Provided text>

○ ○ ○ ○

Meet the Fellows
Fellowships are awarded to scholars in the fields of history, spirituality, and pedagogy, among others, to facilitate the completion and/or publication of academic work related to the Society of Jesus.
Aislinn Muller received her Ph.D. in History from the University of Cambridge in 2017. She wrote her doctoral dissertation on the papal excommunication and deposition of Queen Elizabeth I in 1570. While at the Institute she will develop part of her doctoral research into an essay on the political and religious implications of Queen Elizabeth’s excommunication for the Jesuit missions who were sent into England during her reign.
As a yearlong Institute Research Fellow, Muller will also be working on a new project that examines the role of material culture in the Jesuit missions to early modern England. She is particularly interested in objects of devotion – rosaries, relics, books of prayer, etc. – and how missionaries used these objects in their ministry to English Catholic communities, in light of the restrictions placed on Catholic worship by the English government during the late sixteenth and seventeenth centuries. Because many of these objects were outlawed, and priests in the mission were themselves hunted and prosecuted by the government, the continued popularity of these objects can tell us much about the scope and nature of Catholic religious dissent England.
Senior Research Fellow, Fall 2018
Emanuele Colombo (Ph.D., University of Milan and Padua, Italy) is Associate Professor and Chair of the Department of Catholic Studies at DePaul University, Chicago. His research focuses on religious history in early modern Europe: theology and politics, Jesuit missions, and Christian-Muslim encounters in the Mediterranean. He has authored and edited several books and has published articles and book reviews in international journals. He is the executive editor of the Journal of Jesuit Studies (Brill) and member of the Accademia Ambrosiana (Milan).
At the Institute, he will work on a digital database of the indipetae, letters written by Jesuits to the Superior General of the Society of Jesus to apply for the missions overseas. A tradition of the Society of Jesus for more than four centuries, the indipetae include information about the missionary selection process, the spirituality of the Society of Jesus, the circulation of information on the mission lands, and the ways in which the candidates described themselves. Because of their number, their extremely rich content, and the stability of their structure over four centuries, the indipetae represent a unique and unparalleled resource in studying the history of the Catholic Church and beg to be studied from different perspectives and through the lenses of various disciplines.
Senior Research Fellow, Spring 2019
Laura Madella is Research Assistant at Parma University, where she studies teacher education and training in 18th century Italy. Madella holds a B.A. in Italian Studies and Philology (Parma) and received her Ph.D. in History of Education from Roma Tre University, defending a dissertation on the Spanish heretic Juan de Valdés and his dialogue Alphabeto Christiano (1545). As well as outlining the most important issues of Valdés’s theology, the work explains how some Christian people should educate themselves and their own soul and consciousness, without any intermediary or supervisor but God.
Madella is author of various articles and literary translations from French and German to Italian, and Scientific Board Member of Instituto Juan Andrés de Comparatística y Globalización (Universidad de Alicante).

○ ○ ○ ○

Supplied information>
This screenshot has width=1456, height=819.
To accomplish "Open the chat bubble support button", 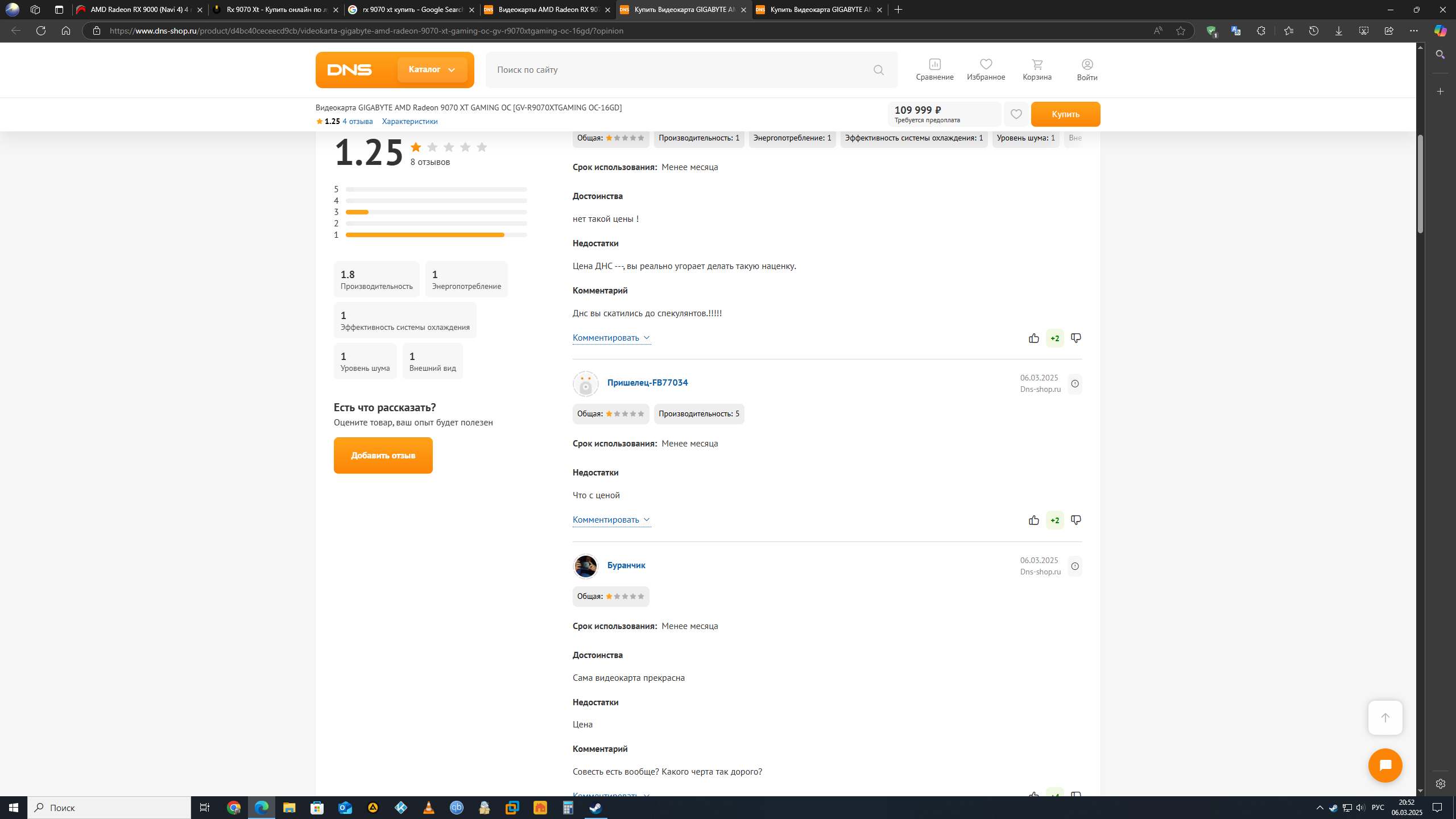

○ ○ ○ ○

Work to do>
a. In the Meet the Fellows text, in what year did Aislinn Muller receive her Ph.D. from the University of Cambridge?
b. Based on the Meet the Fellows text, explain why the indipetae are described as a unique and unparalleled resource for studying the history of the Catholic Church. Use one to three sentences.
c. Carry the Meet the Fellows text on from its final sentence.

Expected results>
a. 2017

b. The indipetae are a unique resource because there are so many of them, their content is extremely rich, and their structure stayed stable over four centuries. Together, these qualities let them be studied from different perspectives and through the lenses of various disciplines.

c.
At Boston College she will collaborate in the Jesuit Triennal Catalogs Project. Triennal Catalogs recorded information about every member of the Society and their individual tasks, from the 16th century to the modernity; the project aims at transcribing the catalogs, translating their contents in English, and pouring all the information in a searchable database available online for scholars.
Elisa Frei is finishing her doctorate in the History of Societies, Institutions, and Thought at the University of Trieste/Udine. She has an M.A. in Italian Philology (Verona), a B.A. in Archival Studies (Trento), and is a qualified Archivist (Bolzano). In 2015, Frei was an associate research student under Simon Ditchfield at CREMS (the Centre for Renaissance and Early Modern Studies) at the University of York.
At the Institute for Advanced Jesuit Studies, she will develop her doctoral dissertation into a monographic-length publication. Her research focuses on a selection of petitions for the Indies (litterae indipetae) written by Italian Jesuits between ca. 1687 and 1730 (during the generalates of Tirso González and Michelangelo Tamburini), especially on the requests to be sent to China and Japan. Frei analyzes their motivations, personal relations (within their family secundum carnem and their religious family), and psychologies, considering them in the context of another important, and so far under-evaluated, source concerning the missionaries’ appointments, that is to say the Epistulae Generalium, containing the Superior General’s replies.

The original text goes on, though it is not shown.